Simon Wilson at The Spinoff has written a cracker of a piece about the East-West Link, the Onehunga roading project currently facing a Board of Inquiry at the Environment Court to see if it will be allowed to be fast-tracked. Of the extremely large number of public submissions (you can see the analysis here), the vast majority (85%) oppose the plan.
Simon’s article is a pretty great round-up of why. Among other things, the projected $1.85bn budget could go a long way towards all sorts of other transport projects that would help Auckland, including the rail and bus network. Or imagine, for example, investing that same sum in a cogent network of connected cycleways, protected bike lanes, wide smooth footpaths, and traffic-calmed safer streets in all of Auckland’s neighbourhoods.
Productivity comes in many many forms, and a well-exercised, well-connected community freeing up space on quieter, less-polluting streets would surely score highly on the cost-benefit spectrum for a 21st C city.
Anyhow: as you know if you’ve been following along, Bike Auckland was among the 85% of submitters who opposed the project, for a multitude of reasons.
You can read our submission on the East-West Link here: East-West Link Bike AKL Submission March 2017 (Note: we took the opportunity to provide extensive feedback for the ‘Even If’ scenario, on the grounds that the existing design is still far too compromised for people on bikes and on foot.)
The short version: in our view, the costs significantly outweigh the benefits, and not even the promise of additional cycleways was enough to shift that position. In this case, a bird in the hand is worth two in the bush. There’s an existing path for bikes and walking along the shoreline here (and for piquant irony, it was constructed on an ‘amenity strip’ created in mitigation for an earlier reclamation project).
Although the new project proposes adding more walking and cycling amenity, in our opinion, it subtracts far too much in almost every other respect. This image, circulated late in the consultation period, gave an unintentional taste of why we found it relatively easy to not support this project… [Note: NZTA has told us they will look closely at whether they can design for fewer shared paths and more pedestrian / cycle separation.]
For Bike Auckland, this was one of those ‘a friend would tell you’ moments. In the ongoing push for a more bikeable Auckland, we are proud of working productively with NZTA on cycleway projects that run through the motorway corridors they administer. In recent years, NZTA has become increasingly clever at threading cycleways through some incredibly challenging spaces – not least Lightpath and Grafton Gully; the great eastern Glen Innes to Tamaki Drive path which is currently under construction; and of course the granddaddy of them all, the Northwestern Cycleway.

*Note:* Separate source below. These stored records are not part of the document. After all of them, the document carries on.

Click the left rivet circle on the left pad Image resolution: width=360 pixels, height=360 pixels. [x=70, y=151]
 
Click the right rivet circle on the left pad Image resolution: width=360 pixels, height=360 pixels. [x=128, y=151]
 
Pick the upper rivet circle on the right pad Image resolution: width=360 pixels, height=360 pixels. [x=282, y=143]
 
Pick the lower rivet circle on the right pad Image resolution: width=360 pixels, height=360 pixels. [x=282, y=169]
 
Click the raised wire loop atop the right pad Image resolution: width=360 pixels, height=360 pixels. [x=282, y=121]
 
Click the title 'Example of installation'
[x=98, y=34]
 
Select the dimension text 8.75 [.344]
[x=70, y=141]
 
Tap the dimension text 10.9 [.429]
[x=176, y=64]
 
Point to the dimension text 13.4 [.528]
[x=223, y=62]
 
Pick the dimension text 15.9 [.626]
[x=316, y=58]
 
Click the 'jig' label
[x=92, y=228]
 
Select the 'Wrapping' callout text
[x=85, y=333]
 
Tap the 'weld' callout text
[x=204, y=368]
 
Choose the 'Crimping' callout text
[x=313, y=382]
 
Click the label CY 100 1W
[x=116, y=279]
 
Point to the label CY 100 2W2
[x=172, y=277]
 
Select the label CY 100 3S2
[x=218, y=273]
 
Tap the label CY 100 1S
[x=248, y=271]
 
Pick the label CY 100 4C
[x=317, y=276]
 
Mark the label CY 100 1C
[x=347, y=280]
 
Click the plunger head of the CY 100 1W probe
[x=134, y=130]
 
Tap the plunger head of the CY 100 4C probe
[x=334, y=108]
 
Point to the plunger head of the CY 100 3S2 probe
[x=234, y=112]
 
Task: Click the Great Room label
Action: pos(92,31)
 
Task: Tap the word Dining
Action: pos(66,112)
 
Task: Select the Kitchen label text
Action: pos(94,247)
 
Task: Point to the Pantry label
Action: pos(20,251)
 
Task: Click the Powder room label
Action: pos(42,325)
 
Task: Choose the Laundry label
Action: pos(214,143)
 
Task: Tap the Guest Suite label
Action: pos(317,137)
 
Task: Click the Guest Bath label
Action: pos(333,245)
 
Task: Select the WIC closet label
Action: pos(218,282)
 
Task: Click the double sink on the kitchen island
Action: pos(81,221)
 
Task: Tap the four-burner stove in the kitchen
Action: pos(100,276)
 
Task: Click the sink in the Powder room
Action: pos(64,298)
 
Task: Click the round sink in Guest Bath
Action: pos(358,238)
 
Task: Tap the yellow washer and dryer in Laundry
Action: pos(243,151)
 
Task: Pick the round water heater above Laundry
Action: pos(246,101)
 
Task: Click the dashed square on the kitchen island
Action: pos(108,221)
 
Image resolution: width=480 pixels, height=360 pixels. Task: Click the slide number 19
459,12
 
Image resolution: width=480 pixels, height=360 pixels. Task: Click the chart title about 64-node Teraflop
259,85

Given the size and spread of Auckland, we think these ‘backbone’ cycleways are a hugely important part of the wider picture, especially for giving Aucklanders a choice of commuting by bike (with the other two legs of the infrastructure tripod being protected bike lanes through town centres and along arterials, and safer neighbourhood streets for local trips, like biking to school).
So we are constantly working with and encouraging NZTA to create more cycleways – especially through the Bike Bermuda Triangle of SH1. But with this proposal, we simply could not see a solid case.

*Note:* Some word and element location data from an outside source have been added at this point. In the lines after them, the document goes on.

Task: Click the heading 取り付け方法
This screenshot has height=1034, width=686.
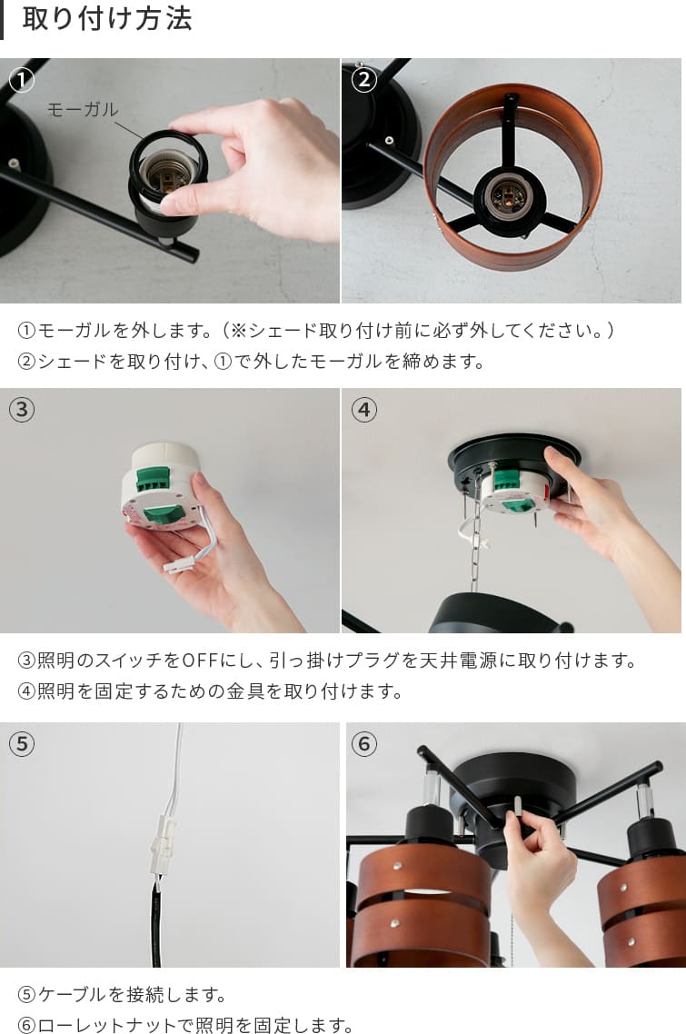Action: pyautogui.click(x=107, y=18)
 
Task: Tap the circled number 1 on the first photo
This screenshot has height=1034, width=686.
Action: pyautogui.click(x=22, y=80)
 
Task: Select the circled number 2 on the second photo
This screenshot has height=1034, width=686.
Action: pyautogui.click(x=363, y=80)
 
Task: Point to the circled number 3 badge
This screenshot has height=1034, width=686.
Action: pyautogui.click(x=22, y=410)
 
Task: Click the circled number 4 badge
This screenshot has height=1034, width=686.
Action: pyautogui.click(x=363, y=410)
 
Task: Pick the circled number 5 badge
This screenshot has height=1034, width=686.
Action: pyautogui.click(x=22, y=744)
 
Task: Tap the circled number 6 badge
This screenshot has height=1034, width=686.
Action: pyautogui.click(x=363, y=744)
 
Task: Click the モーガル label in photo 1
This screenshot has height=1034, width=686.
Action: pyautogui.click(x=83, y=109)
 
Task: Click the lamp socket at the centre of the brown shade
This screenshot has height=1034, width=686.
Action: pyautogui.click(x=509, y=197)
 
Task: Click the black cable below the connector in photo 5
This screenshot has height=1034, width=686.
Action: pyautogui.click(x=156, y=923)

Of course, there are motorway-projects-with-bonus-cycleways that we can and do support. Around the same time we were busy with our East-West submission, we were also working on a response to the Northern Corridor Improvement project on the North Shore.

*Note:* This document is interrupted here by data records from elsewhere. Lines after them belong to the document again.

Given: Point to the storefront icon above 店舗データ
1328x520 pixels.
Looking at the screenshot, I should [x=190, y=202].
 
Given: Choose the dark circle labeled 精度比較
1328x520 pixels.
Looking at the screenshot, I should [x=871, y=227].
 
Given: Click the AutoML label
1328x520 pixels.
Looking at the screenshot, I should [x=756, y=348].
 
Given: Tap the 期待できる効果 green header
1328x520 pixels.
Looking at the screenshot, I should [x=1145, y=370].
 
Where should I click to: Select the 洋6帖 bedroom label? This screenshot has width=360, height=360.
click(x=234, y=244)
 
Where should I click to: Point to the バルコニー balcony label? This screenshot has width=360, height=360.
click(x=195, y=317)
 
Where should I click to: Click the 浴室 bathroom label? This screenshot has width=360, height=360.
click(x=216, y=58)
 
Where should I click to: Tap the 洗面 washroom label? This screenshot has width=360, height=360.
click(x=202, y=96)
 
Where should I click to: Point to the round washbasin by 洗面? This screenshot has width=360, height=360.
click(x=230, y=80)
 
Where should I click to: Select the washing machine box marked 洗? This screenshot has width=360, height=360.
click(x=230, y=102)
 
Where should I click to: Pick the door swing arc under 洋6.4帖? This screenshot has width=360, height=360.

You can read our submission on the NCI project here: NCI Bike AKL Submission March 2017. As you’ll see, in this case we opted for ‘Support – with modifications.’ In other words, we offered qualified support for the project as a whole, and would confidently see it built with the suggested modifications.
Why? The NCI project is significantly different to the East-West Link in several crucial respects:
- unlike the East-West Link, it’s less duplicative of existing routes
- it effectively turns an existing heavily trafficked state highway (SH18) into a formal motorway, with an interchange at SH1
- this has a lot of spin-off benefits for resiliency and diverting through-traffic from the central city when the western ring route is complete…
- …which should reduce traffic demand over the Auckland Harbour Bridge, leading to more informed decisions on any future additional harbour crossing (ideally, one that’s optimised for public transport/rail)
- it includes a busway extension to Albany, so it’s a more multimodal project than EWL
- it doesn’t cut off a harbour!
- and SH18 is currently a significant barrier to walking and cycling – so the creation of fully connected shared paths for biking and walking improves the existing situation considerably.